Symptomtagebuch

 

(= S.) [engl. symptom diary], [DIA, GES, KLI], bez. ein Selbstbeobachtungsverfahren und gehört zu den Standardmethoden der Verhaltenstherapie. S. sind jew. symptomspezif. (Symptom) gestaltet, dementspr. existieren zahlreiche versch. S. wie z. B. Angsttagebücher, Schmerztagebücher oder Esstagebücher. In einem S. werden Auftreten und Intensität der interessierenden Symptome sowie ggf. spez. Symptomcharakteristika (z. B. einzelne körperliche Symptome bei einer Panikattacke) protokolliert, außerdem werden in vielen S. Informationen zum situativen Kontext (Tag, Uhrzeit, Ort, konkrete Situation, auslösende Bedingungen u. Ä.) und zu möglichen Verhaltenskonsequenzen erhoben. In einem S. kann das jew. interessierende Symptom entweder ereignisbezogen, also bei dessen Auftreten (z.
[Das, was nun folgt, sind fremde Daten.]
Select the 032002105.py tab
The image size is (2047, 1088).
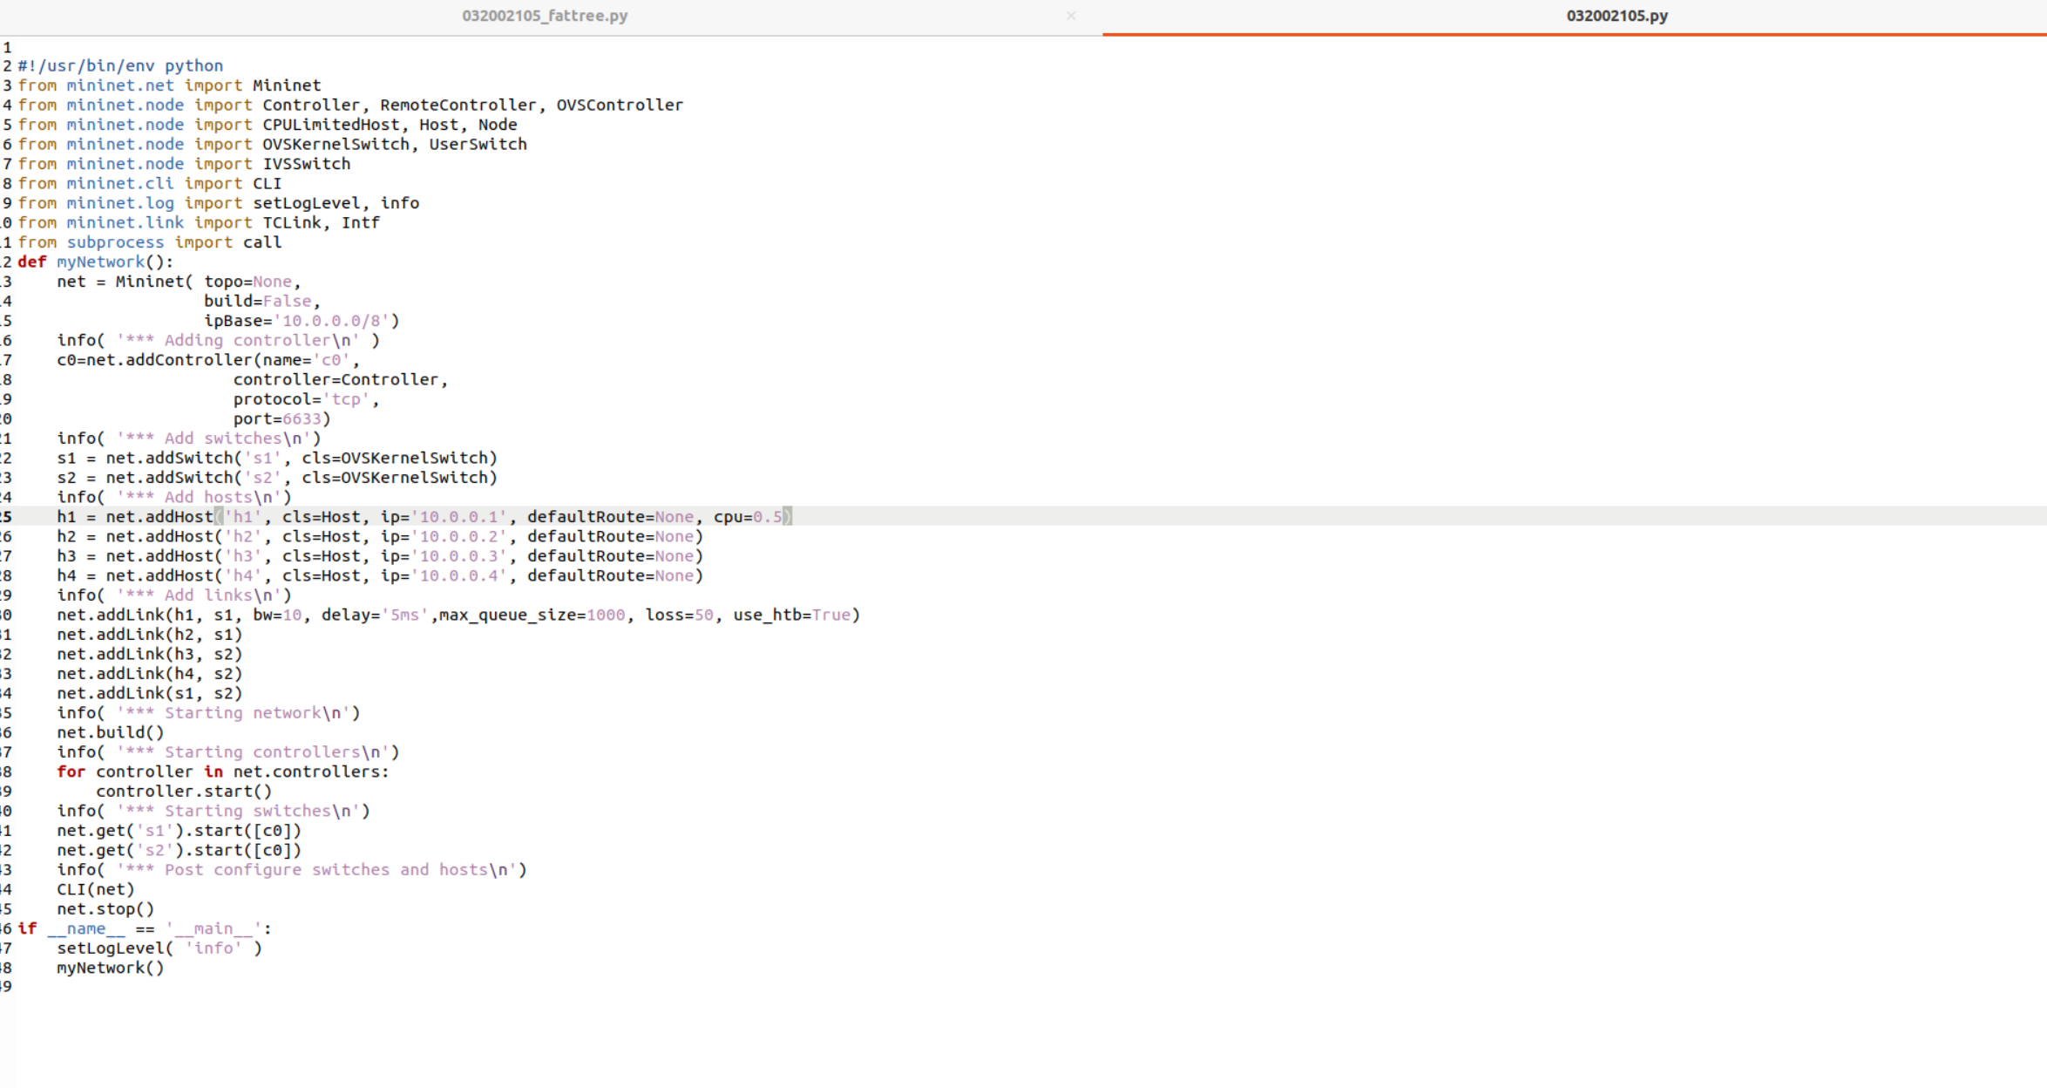point(1617,16)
B. Beginn/Ende einer Panikattacke), protokolliert werden oder die Symptomatik wird zu festgelegten Zeitpunkten (z. B. morgens, mittags, abends) regelmäßig eingeschätzt. In der Verhaltenstherapie sind S. eine wichtige Grundlage für die Verhaltensanalyse und werden häufig zur Verlaufskontrolle während der Psychoth. eingesetzt (therapeutische Veränderung). Auch in der Med. werden S. inzw. häufig eingesetzt. Tagebuch.